As home internet became ubiquitous and Wi-Fi sped up, the dream of the smart home started to look more like a reality. Companies began to introduce more and more of these inventions: “smart” coffee makers to brew the perfect cup, ovens that bake cookies with precision timing, and refrigerators that automatically restocked expired milk. The first of these, LG’s internet-connected refrigerator, hit the market in 2000. It could take stock of shelf contents, mind expiration dates, and for some reason, came with an MP3 player. It also cost $20,000. As sensors became cheaper, these internet-connected devices became more affordable for more consumers. And the invention of smart plugs, like those made by Belkin, meant that even ordinary objects could become “smart”—or, at least, you could turn them on and off with your phone.
Any IoT system today contains a few basic components. First, there’s the thing outfitted with sensors. These sensors could be anything that collects data, like a camera inside a smart refrigerator or an accelerometer that tracks speed in a smart running shoe. In some cases, sensors are bundled together to gather multiple data points: a Nest thermostat contains a thermometer, but also a motion sensor; it can adjust the temperature of a room when it senses that nobody’s in it. To make sense of this data, the device has some kind of network connectivity (Wi-Fi, Bluetooth, cellular, or satellite) and a processor where it can be stored and analyzed. From there, the data can be used to trigger an action—like ordering more milk when the carton in the smart refrigerator runs out, or adjusting the temperature automatically given a set of rules.
Most people didn’t start building an ecosystem of “smart” devices in their homes until the mass adoption of voice controls.

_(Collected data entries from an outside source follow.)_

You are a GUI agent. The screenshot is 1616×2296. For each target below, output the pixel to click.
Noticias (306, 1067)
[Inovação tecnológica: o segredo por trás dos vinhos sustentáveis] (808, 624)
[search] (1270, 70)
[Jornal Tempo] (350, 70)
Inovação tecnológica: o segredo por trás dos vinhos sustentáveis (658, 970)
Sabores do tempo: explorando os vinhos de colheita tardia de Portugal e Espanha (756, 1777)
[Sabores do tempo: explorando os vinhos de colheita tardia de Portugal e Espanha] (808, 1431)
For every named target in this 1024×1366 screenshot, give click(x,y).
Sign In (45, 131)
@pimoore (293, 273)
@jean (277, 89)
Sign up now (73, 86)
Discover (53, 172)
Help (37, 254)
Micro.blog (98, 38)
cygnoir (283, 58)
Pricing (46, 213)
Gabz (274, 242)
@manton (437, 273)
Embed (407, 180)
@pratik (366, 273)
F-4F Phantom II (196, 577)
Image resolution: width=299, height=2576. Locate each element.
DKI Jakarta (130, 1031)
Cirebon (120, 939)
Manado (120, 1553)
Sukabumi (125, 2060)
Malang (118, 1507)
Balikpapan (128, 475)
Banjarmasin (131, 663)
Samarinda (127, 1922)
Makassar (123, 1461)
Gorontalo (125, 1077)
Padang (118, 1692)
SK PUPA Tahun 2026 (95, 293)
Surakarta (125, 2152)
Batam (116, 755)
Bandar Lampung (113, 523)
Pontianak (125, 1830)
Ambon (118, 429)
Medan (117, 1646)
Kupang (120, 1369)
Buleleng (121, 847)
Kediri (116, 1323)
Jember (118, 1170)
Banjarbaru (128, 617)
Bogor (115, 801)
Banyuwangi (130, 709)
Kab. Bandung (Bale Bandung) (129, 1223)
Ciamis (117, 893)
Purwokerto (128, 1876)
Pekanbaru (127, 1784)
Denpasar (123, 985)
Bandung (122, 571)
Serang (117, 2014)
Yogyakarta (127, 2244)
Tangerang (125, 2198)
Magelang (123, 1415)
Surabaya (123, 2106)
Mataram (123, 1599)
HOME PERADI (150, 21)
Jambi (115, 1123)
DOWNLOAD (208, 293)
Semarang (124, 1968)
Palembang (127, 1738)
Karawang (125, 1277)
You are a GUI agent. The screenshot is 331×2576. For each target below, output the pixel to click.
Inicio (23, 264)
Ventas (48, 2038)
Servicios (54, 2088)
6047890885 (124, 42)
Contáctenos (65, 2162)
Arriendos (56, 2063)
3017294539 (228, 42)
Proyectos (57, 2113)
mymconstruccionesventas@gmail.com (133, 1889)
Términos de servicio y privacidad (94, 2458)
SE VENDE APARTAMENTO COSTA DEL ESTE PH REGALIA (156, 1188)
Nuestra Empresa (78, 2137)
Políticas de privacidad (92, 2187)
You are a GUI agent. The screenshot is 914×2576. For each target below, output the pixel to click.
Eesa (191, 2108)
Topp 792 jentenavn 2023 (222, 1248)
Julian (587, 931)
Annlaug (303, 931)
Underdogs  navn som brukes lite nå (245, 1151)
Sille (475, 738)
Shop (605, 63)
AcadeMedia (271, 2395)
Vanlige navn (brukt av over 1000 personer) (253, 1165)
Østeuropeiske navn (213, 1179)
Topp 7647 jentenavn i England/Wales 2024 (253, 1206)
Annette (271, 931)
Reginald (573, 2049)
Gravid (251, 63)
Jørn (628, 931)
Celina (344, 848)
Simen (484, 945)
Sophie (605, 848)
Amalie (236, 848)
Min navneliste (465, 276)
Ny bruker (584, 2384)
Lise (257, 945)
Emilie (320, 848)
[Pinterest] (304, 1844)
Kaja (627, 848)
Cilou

In 2014, Amazon introduced the Echo, a speaker with a helpful voice assistant named Alexa built in. Apple had introduced Siri, its own voice assistant, four years prior—but Siri lived on your phone, while Alexa lived inside the speaker and could control all of the “smart” devices in your house. Positioning a voice assistant as the centerpiece of the smart home had several effects: It demystified the internet of things for consumers, encouraged them to buy more internet-enabled gadgets, and encouraged developers to create more “skills,” or IoT commands, for these voice assistants to learn
The same year that Amazon debuted Alexa, Apple came out with HomeKit, a system designed to facilitate interactions between Apple-made smart devices, sending data back and forth to create a network. These unifying voices have shifted the landscape away from single-purpose automations and toward a more holistic system of connected things. Tell the Google Assistant “goodnight,” for example, and the command can dim the lights, lock the front door, set the alarm system, and turn on your alarm clock. LG’s SmartThinQ platform connects many home appliances, so you can select a chocolate chip cookie recipe from the screen of your smart fridge and it’ll automatically preheat the oven. Manufacturers bill this as the future, but it’s also a convenient way to sell more IoT devices. If you already have an Amazon Echo, you might as well get some stuff for Alexa to control.
By 2014, the number of internet-connected devices would surpass the number of people in the world. David Evans, the former chief futurist at Cisco, estimated in 2015 that “an average 127 new things are connected to the internet” every second. Today, there are over 20 billion connected things in the world, according to estimates from Gartner. The excitement around the brave new internet-connected world has been matched with concern. All of these objects, brought to life like Pinocchio, have made the world easier to control: You can let the delivery man in the front door, or change the temperature inside the house, all with a few taps on a smartphone. But it’s also given our objects—and the companies that make them—more control over us.